Quality notes: 24 kHz output, 54 voices, 9 languages, Apache-2.0 license. Input is hard-capped at 510 tokens per generation call (per the gist benchmark) — long text gets chunked automatically by the pipeline iterator.

For the full benchmark data, see /check/kokoro-tts/rtx-5060-ti.

Troubleshooting

`RuntimeError: espeak-ng not found` on first synthesis call

The Python kokoro package wraps misaki, which in turn calls espeak-ng for phonemisation. The PyPI install does not bundle the binary — you must install it through your OS package manager (apt-get install espeak-ng / brew install espeak-ng / Windows .msi) as covered in step 1. Per the official GitHub README.

Non-English voice errors

Japanese (lang_code='j') and Mandarin (lang_code='z') require the optional misaki language packs — pip install "misaki[ja]" or pip install "misaki[zh]". Without them you'll see a missing-dependency traceback at pipeline init. Source: Hugging Face model card.

Silent / empty audio output on Windows

Some non-English voices have been reported to return silence on Windows in the upstream GitHub issue tracker (e.g. Spanish em_alex on Windows 11).

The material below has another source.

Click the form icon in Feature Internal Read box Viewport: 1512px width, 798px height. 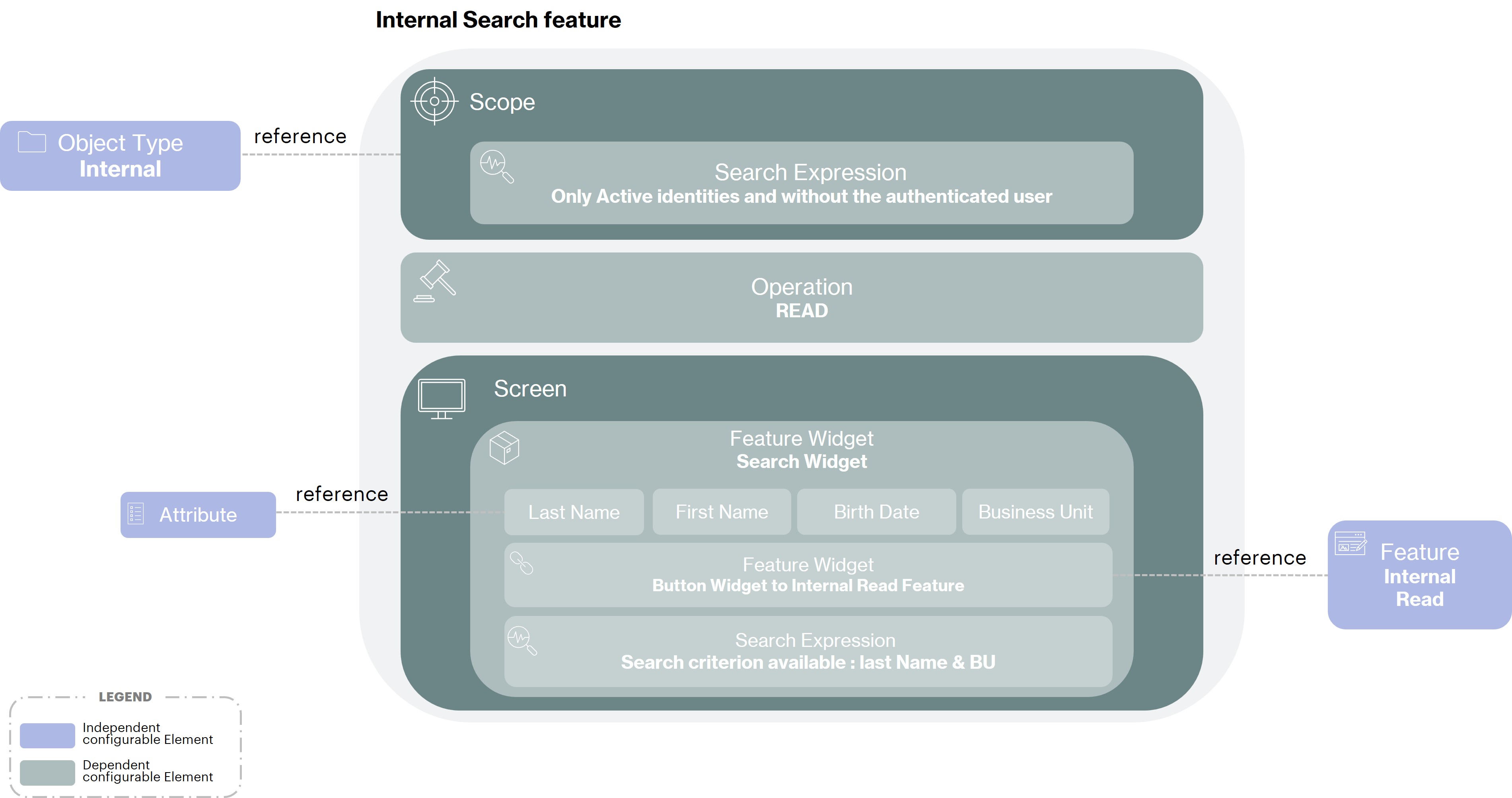pos(1350,543)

If you hit this, verify your espeak-ng install can phonemise the language on its own (espeak-ng -v es "hola" should produce phonemes), then file a fresh issue on the repo if the wrapper still fails.

Pip install fails with `misaki[en]>=X.Y.Z has no matching distribution`

Reported in the upstream issue tracker — pin kokoro to a version whose declared misaki dependency is actually published on PyPI (the latest tagged release on the GitHub repo is the safe bet). Avoid installing from main if the bumped misaki requirement hasn't shipped yet.